── RECORDS SUPPLIED
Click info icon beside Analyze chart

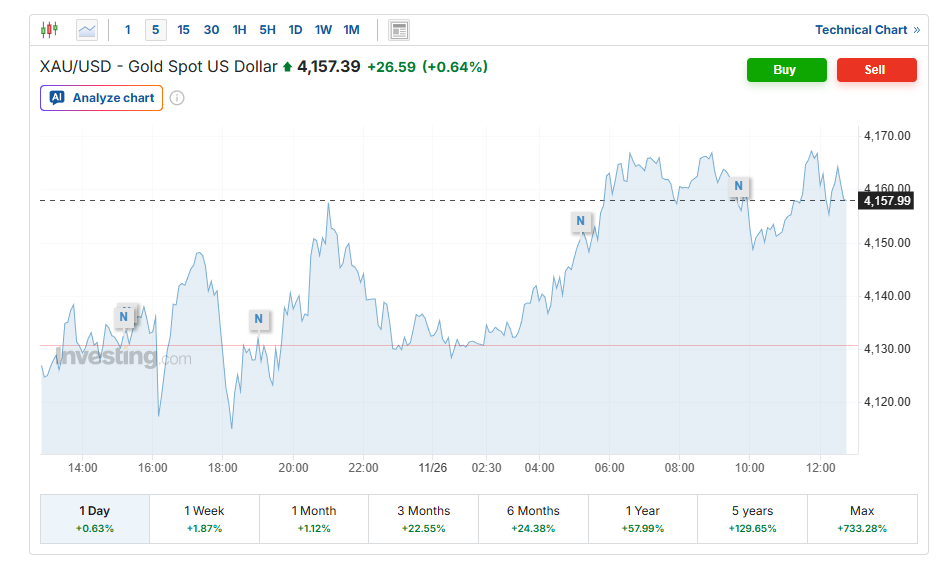[x=177, y=98]
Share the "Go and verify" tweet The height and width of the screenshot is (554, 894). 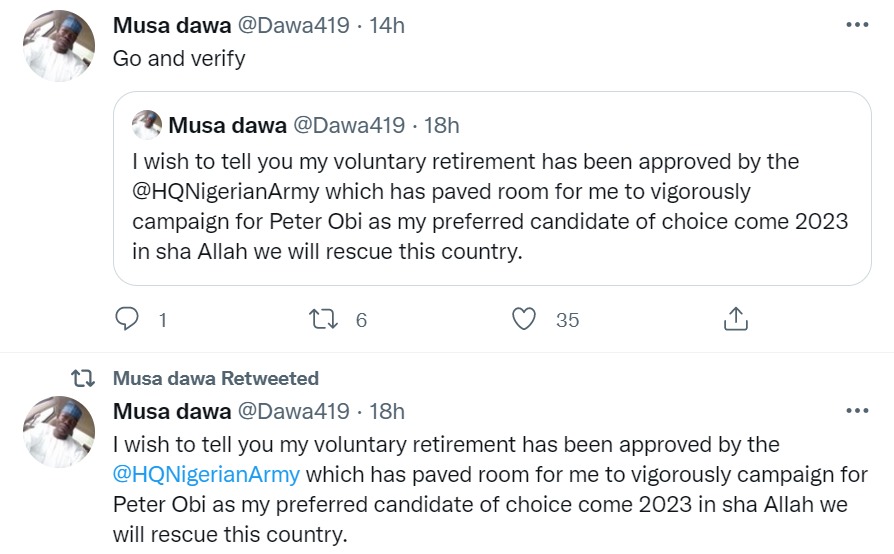point(735,319)
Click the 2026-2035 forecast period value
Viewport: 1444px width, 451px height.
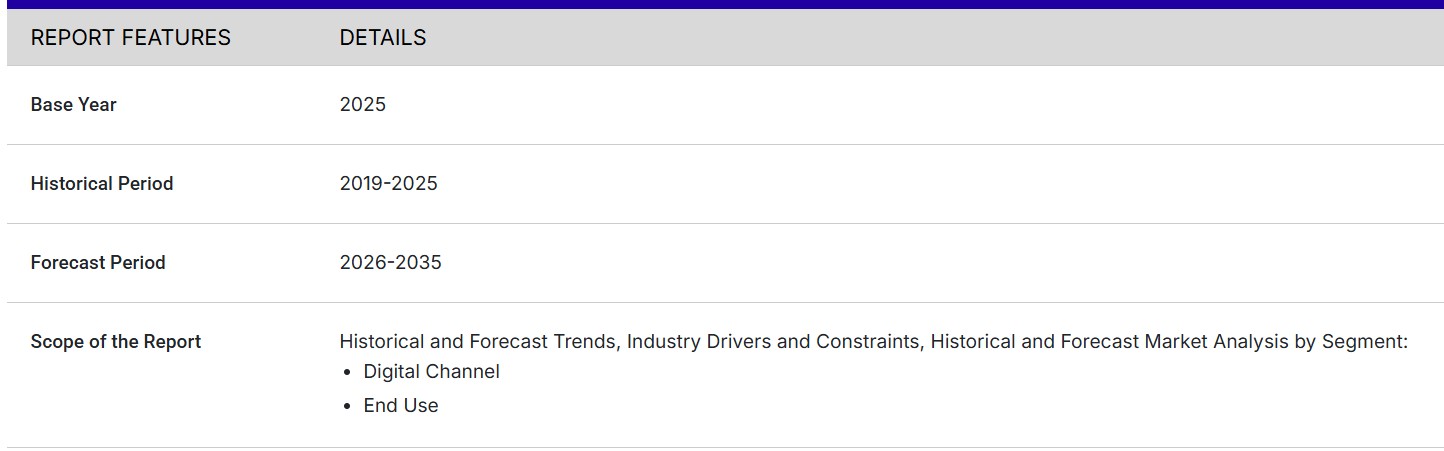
────
* WHAT THE TASK REQUIRES *
Output exactly the lines from the one that has "Click the 2026-2035 forecast period value" through the end of the data. Do not include pictures.

* EXERCISE SOLUTION *
Click the 2026-2035 forecast period value
Viewport: 1444px width, 451px height.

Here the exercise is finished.